Meristem Therapeutics in Clermont-Ferrand, France, plans to start final clinical trials for a corn-grown gastric lipase for cystic fibrosis patients by the end of the year. And the Canadian company SemBioSys Genetics Inc. uses transgenic safflower--"much less of a lightning rod than some other crops," says CEO Andrew Baum--to produce insulin, which should be in clinical trials this year. Companies such as Protalix and Biolex Therapeutics sidestep the growing of crops altogether: the former with its carrot-cell culture to make a Gaucher disease enzyme, and the latter by producing interferon using duckweed, tiny clonal plants grown as a layer in clear plastic bags. "We are careful not to be associated with whole-plant transgenic technology," says Protalix CEO David Aviezer.

New technologies are attracting attention. To boost expression, the German biotech Icon Genetics relies on bacteria to get transgeneladen viruses into tobacco plants. The company dips the plants into a solution of Agrobacterium that carries the DNA for a deconstructed tobacco mosaic virus, which in turn contains the gene for the desired drug. The bacterial bath, followed by a few seconds in a vacuum, gets far more of the virus into plant-leaf tissue than conventional spraying.

In a 2006 paper in the Proceedings of the National Academy of Sciences (PNAS), they reported that this method, combined with other techniques, increases the amount of antibody by up to 100-fold, reducing the size of the crop needed and making it feasible to grow plants commercially indoors. Compared with making a transgenic plant, which takes a year or two to develop, this "magnifection" can go from gene to grams of protein in a couple of weeks. "It's incredibly promising technology," says Ma, who, like other academic researchers, is trying out magnifection.

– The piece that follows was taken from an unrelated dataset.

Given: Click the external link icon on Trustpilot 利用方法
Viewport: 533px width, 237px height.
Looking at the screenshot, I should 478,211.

With help from the drug giant Bayer, which bought the company in 2006, Icon Genetics will open a clinical-grade manufacturing plant in June. It expects to begin trials with a cancer vaccine tailored to individual patients in 2009, says CEO Yuri Gleba.

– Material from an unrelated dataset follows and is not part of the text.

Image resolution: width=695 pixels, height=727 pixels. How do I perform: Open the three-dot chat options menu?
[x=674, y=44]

Bayer's move is a healthy sign of regrowth for the pharming field, Ma and others say. And other new sources of support are helping too. Last month, Pharma-Planta, a €12 million, 5-year, European Union-funded project co-coordinated by Ma, described in PNAS an anti-HIV microbicide grown in corn or tobacco that could be ready for testing next year. The Defense Department and other U.S. government agencies have provided the Fraunhofer USA Center for Molecular Biotechnology in Newark, Delaware, nearly $14 million to use a technique like magnifection to make vaccines. It has tested anthrax and plague vaccines in nonhuman primates and a pandemic flu vaccine in ferrets. "[We] can do things much faster than any other technology," says Executive Director Vidadi Yusibov, slashing in half the 6 months it now takes to make flu vaccine the traditional way, in chicken eggs. The organization also has $8 million from the Gates Foundation for plant-based vaccines for malaria, sleeping sickness, and flu.

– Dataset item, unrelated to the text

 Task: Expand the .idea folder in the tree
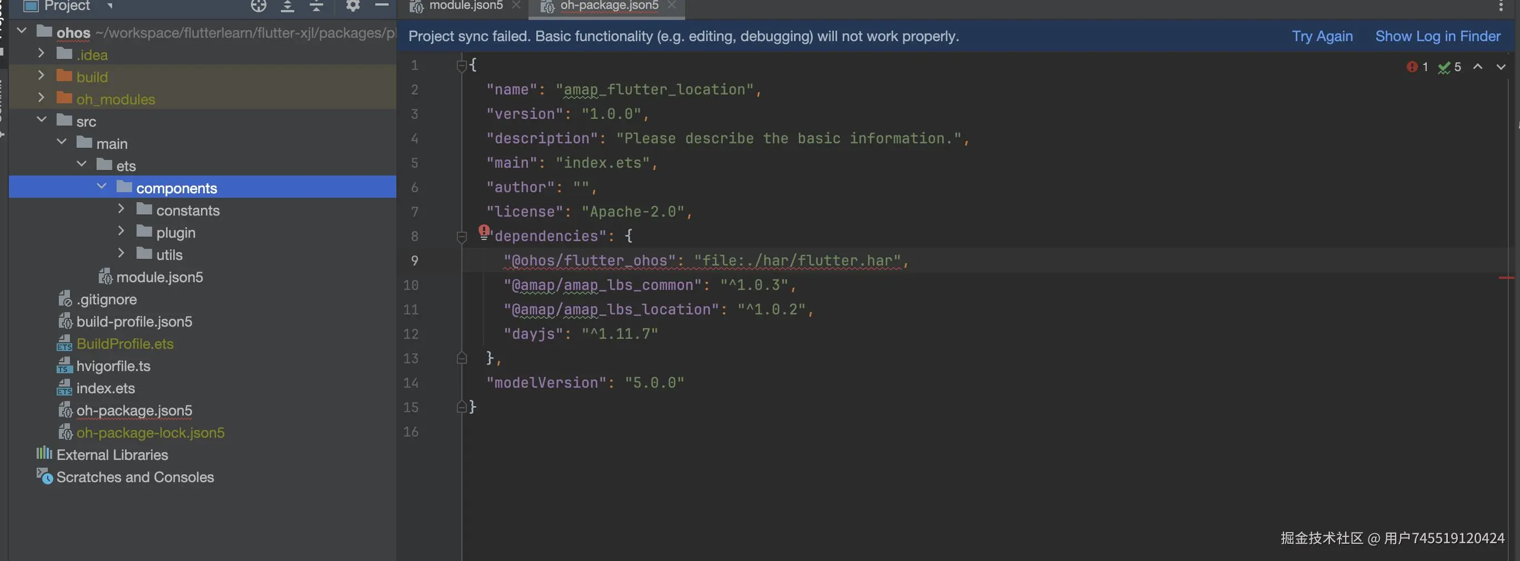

As visions of endless fields of pharma crops have faded, so have unrealistic expectations for pharming. Scientists say they now realize that they need to be smarter about the marketability of the drugs they develop in plants. They think the best bets--Protalix aside--may be high-volume biologics, such as microbicides, monoclonal antibodies, and vaccines, particularly for use in developing countries. Getting these first low-hanging fruits through clinical trials and FDA approval should allay concerns about safety and environmental risks. Says Palmer, now at the University of Louisville in Kentucky, "Once two or three products [win approval], the field should really take off."